Elizabeth Strout, 1956 in Portland – ebenfalls in Maine – geboren, wurde 2007 mit ihrem Roman „Olive Kitteridge“ (dt. „Mit Blick aufs Meer“, 2010) bekannt. Sie bekam dafür den Pulitzerpreis. Seitdem lässt sie das Leben in Crosby nicht mehr los. Immer wieder findet sie in ihren Büchern zurück in die fiktive Kleinstadt – eine Chronistin des amerikanischen Alltags, die mit feiner Feder die kleinen und großen Dramen dessen abbildet, was man „das Leben“ nennt.
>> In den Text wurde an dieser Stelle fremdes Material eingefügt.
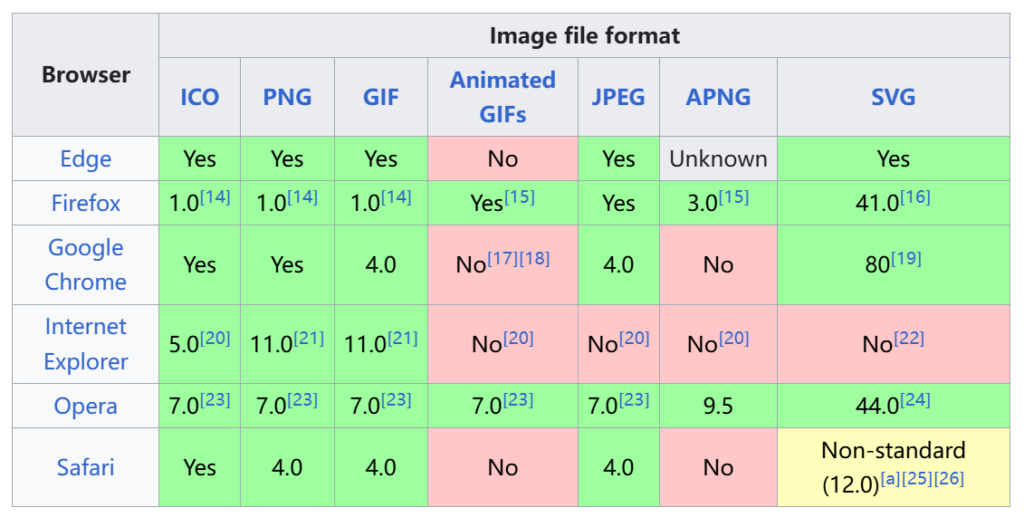Click citation [22] in Internet Explorer SVG cell
This screenshot has width=1024, height=517.
(x=909, y=338)
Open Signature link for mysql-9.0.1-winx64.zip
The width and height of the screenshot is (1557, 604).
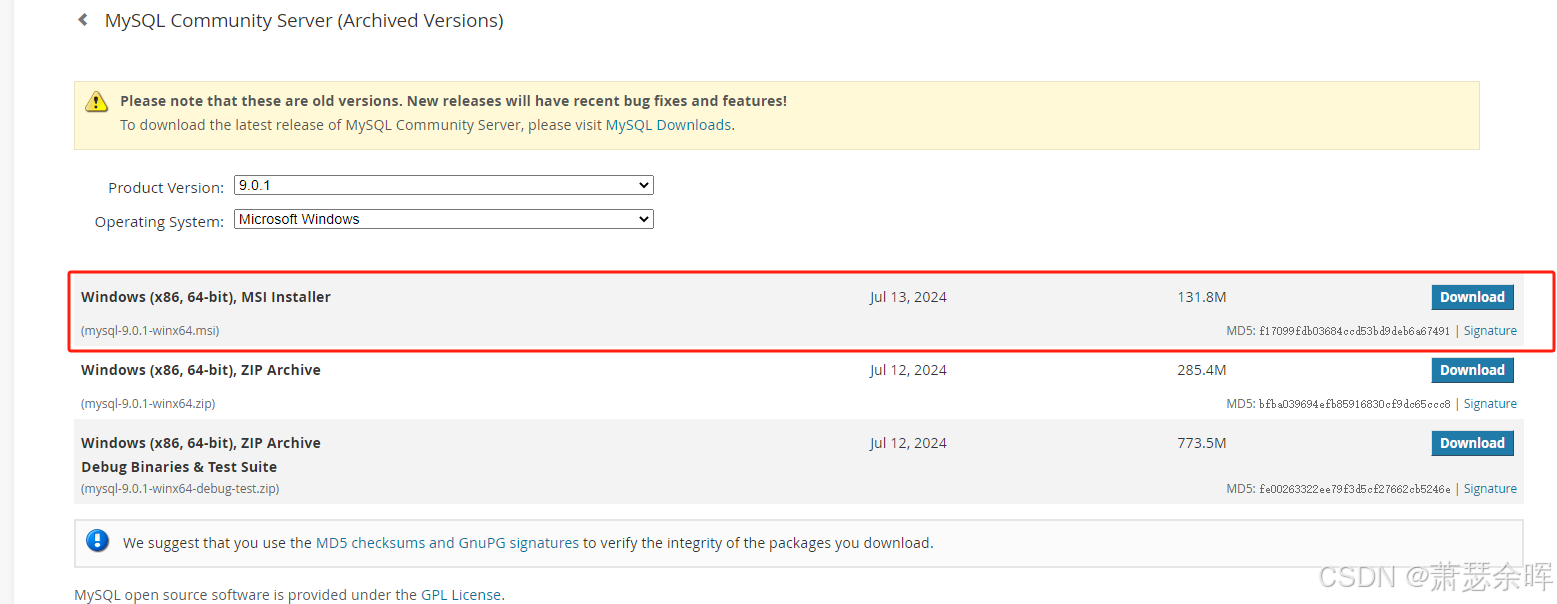tap(1490, 404)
Mit „Die langen Abende“ (Originaltitel „Olive, again“) kehrt Elizabeth Strout zurück zu Olive Kitteridge, jener ruppigen alten Dame, mit der alles seinen Anfang nahm. Olives erster Mann Henry ist vor einigen Jahren gestorben. Die Trauer der Witwe hält sich in Grenzen. Nun lebt sie allein in einem Haus, das zu groß für sie ist. Und in das sie sich nach ihrer zweiten Heirat doch zurücksehnen soll. Ihr Sohn ist ihr fremd geblieben, auch zu den Enkeln findet sie keinen Kontakt. Zu schroff, zu kompromisslos in ihren Urteilen ist die ehemalige Lehrerin bisweilen.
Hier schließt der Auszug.